A non-executive director job at British drugmaker GlaxoSmithKline is Urs Rohner's last corporate job. The 61-year-old Swiss lawyer retreated entirely from Zurich-based Credit Suisse after handing over to António Horta-Osório nine weeks ago.
Activist Lays Out Demands
The luckless executive now faces a fresh attack from U.S. hedge fund Elliott Management, which on Thursday laid out demands in a 17-page letter for GSK to name board members with «deep biopharma and consumer health expertise, and that the new, fit-for-purpose GSK Board will then run robust processes for selecting the best executive leadership,» for both.
The activist shareholder, which holds a «significant» position in GSK, the «Financial Times» (behind paywall) reported in April, didn't mention Rohner or any of his board colleagues by name. A board member of GSK since 2015, Rohner has no prior expertise in pharmaceuticals or in consumer goods.
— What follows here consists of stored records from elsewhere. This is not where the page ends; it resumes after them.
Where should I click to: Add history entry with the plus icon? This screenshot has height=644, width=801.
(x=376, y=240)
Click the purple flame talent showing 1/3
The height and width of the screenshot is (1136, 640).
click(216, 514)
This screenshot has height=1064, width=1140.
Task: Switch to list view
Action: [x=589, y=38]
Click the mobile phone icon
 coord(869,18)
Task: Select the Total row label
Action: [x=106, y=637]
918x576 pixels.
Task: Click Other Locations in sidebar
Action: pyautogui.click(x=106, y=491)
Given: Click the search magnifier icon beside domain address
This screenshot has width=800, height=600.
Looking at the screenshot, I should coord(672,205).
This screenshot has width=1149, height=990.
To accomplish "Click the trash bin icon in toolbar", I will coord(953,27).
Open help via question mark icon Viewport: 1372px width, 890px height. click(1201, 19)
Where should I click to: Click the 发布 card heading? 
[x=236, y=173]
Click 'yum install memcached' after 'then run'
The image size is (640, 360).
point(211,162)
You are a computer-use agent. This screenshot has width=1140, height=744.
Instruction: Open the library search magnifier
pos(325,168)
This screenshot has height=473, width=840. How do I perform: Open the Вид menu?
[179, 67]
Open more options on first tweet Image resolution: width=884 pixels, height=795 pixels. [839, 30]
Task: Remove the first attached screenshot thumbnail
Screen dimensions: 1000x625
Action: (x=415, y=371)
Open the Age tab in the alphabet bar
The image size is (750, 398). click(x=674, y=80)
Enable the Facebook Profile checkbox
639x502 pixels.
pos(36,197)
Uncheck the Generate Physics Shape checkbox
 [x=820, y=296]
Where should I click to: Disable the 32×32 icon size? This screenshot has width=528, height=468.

He chairs the pay committee and sits on three more including one tasked with the spin-off.
«Years Of Under-Management»
However, Elliott does ask whether CEO Emma Walmsley and GSK's 12-person board are the right people to spin off its consumer health division, which produces popular brands like Aquafresh toothpaste and Advil pain medicine. «Despite possessing strong businesses in attractive markets, GSK has failed to capture business opportunities due to years of under-management,» the investor wrote.
Rohner's «side hustle» at GSK – which earns him a paltry £147,000 ($203,400) per year – drew criticism in Switzerland from the start from investor adviser Ethos, which questioned whether he had bandwidth alongside his full-time Credit Suisse job.
Surviving Investor Attack
Ethos was also the first adviser to call for Rohner to leave, back in 2017. He survived all attacks, including one from heavyweight U.S. investor Harris Associates last year.
He took home 4.7 million Swiss francs ($5.1 million) at Credit Suisse last year, but waived part of the package after the bank's troubles with Greensill and then, shortly after, Archegos, surfaced publicly. Rohner, who apologized to investors and shareholders in his farewell speech at Credit Suisse, eschewed the traditional Swiss «décharge» backing from investors at his last shareholder meeting.